Directions:
In the system specification, what is a round defined as?

-------- Passage shown

System Specification

1. Document Role

This document defines what the research platform must do, what components it contains, and what contracts must remain stable during implementation.

It is the primary functional specification for:

application structure
state and data contracts
API behavior
session and round lifecycle
replay and reproducibility requirements

2. Scope

This specification covers the research prototype used to study interactive prompt-embedding steering for diffusion models.

It includes:

frontend behavior
backend services
experiment, session, round, and candidate state
persistence and replay
strategy interfaces and constraints
logging and reproducibility
tracing and debugging surfaces

It does not define:

production deployment architecture
large-scale multi-tenant operations
enterprise-grade security
model training or fine-tuning pipelines

3. System Goals

The system must:

support repeatable interactive steering sessions
support multiple sampling, feedback, and update strategies
preserve enough state for replay and analysis
isolate randomness as much as practical
stay simple enough for rapid research iteration

4. High-Level System Overview

The system consists of six major parts:

Frontend: interface for prompt entry, image display, feedback collection, replay, and export
Experiment Controller: orchestrates session lifecycle and round progression
Generation Engine: encodes prompts, applies steering, and renders images
Sampling Module: proposes steering candidates under a configured policy
Preference / Update Module: learns from feedback and computes the next incumbent
Storage and Evaluation Layer: persists state, computes metrics, and reconstructs replay data

Runtime architecture diagram

5. Primary User Workflow

The canonical workflow is:

create or load an experiment
create a session with prompt and configuration
encode the base prompt and initialize steering state
propose round candidates
render candidate images
collect user feedback
update preference state and incumbent steering vector
repeat until the user stops
export or replay the session

6. Core Invariants

The following must remain true:

each session uses an immutable configuration snapshot
each round belongs to exactly one session
each candidate belongs to exactly one round
feedback is attached to exactly one round
feedback for a round is accepted at most once
seed information is persisted for every rendered candidate
replay data is sufficient to reconstruct decision history
session state is durable after each completed round and feedback submission
a new round cannot be generated while the session is still awaiting feedback for the current round

7. Core Research Abstractions

7.1 Experiment

An experiment defines a reusable research configuration.

Required fields:

experiment ID
title
description
created timestamp
model checkpoint
steering mode
sampler strategy
feedback strategy
update strategy
seed policy
candidate count
trust-region settings
anchoring settings
status
researcher notes

7.2 Session

A session is one interactive run of one experiment with one prompt.

Required fields:

session ID
experiment ID
prompt text
negative prompt text
model name
base embedding cache key
steering basis configuration
current state z_t
current round index
incumbent candidate ID if available
session status
final selected candidate if available

7.3 Round

A round is one propose-render-feedback-update cycle.

Required fields:

round ID
session ID
round index
incumbent z_t
sampled candidate list
seed policy used
render status
user feedback summary
update summary
latency metrics

7.4 Candidate

A candidate is one proposed point in steering space.

----------------
-------- Data shown

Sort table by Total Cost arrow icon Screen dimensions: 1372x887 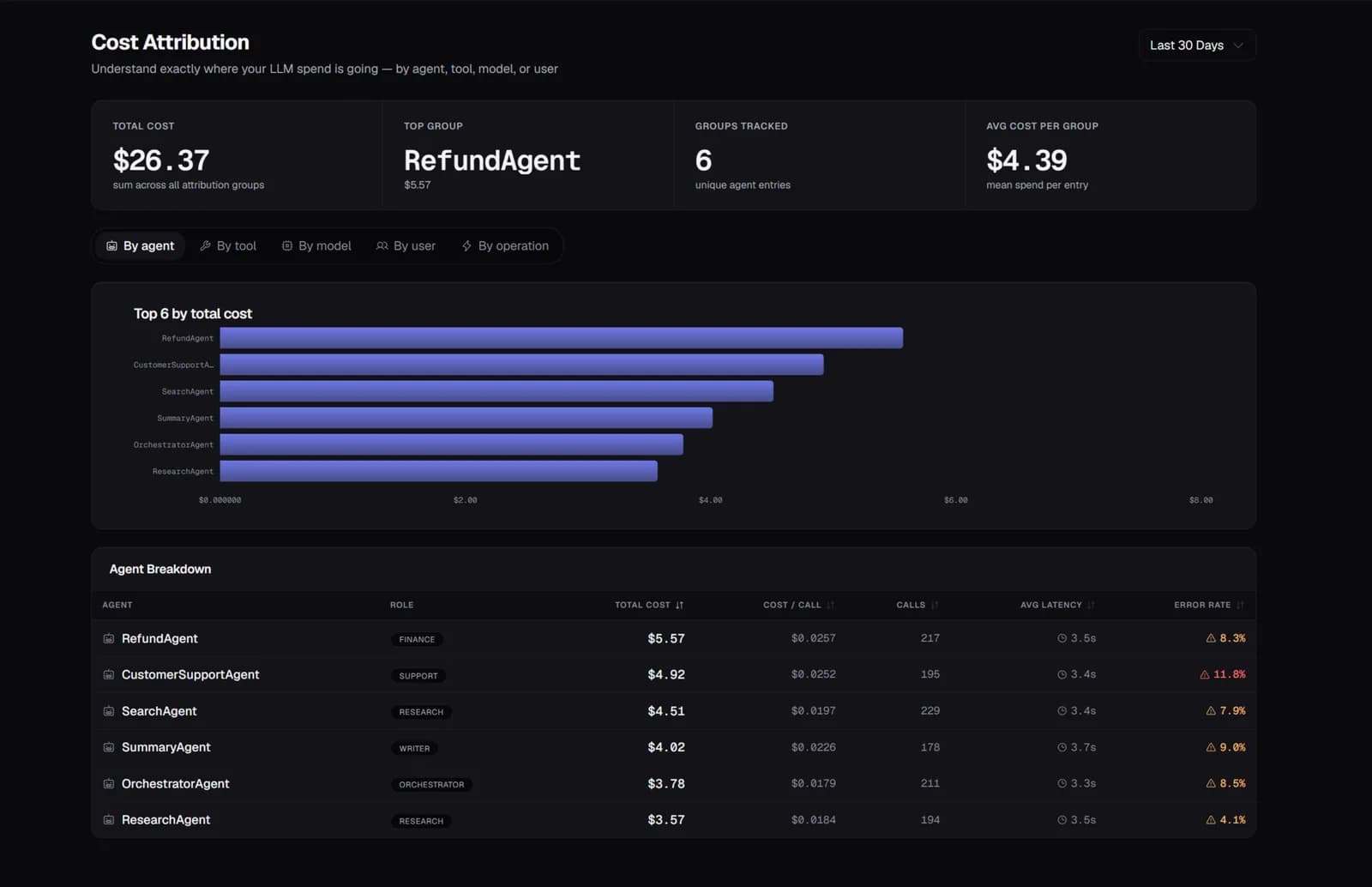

----------------

Finished answer:
A round is one propose-render-feedback-update cycle.